### Directive
Locate every line in the listing below that contains the word "coordinates". Copy each of those lines in full.

*** Data ***

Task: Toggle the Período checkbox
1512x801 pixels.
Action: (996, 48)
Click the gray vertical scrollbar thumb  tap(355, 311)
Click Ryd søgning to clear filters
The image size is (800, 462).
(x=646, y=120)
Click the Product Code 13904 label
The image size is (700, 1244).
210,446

***
*** Data ***

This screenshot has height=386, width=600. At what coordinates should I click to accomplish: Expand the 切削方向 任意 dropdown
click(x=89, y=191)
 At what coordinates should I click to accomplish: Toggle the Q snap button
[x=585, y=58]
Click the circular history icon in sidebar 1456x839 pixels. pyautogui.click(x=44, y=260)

***

### Solution below
This screenshot has height=386, width=600. At what coordinates should I click to accomplish: Expand the 切削方向 任意 dropdown
 At what coordinates should I click to accomplish: Toggle the Q snap button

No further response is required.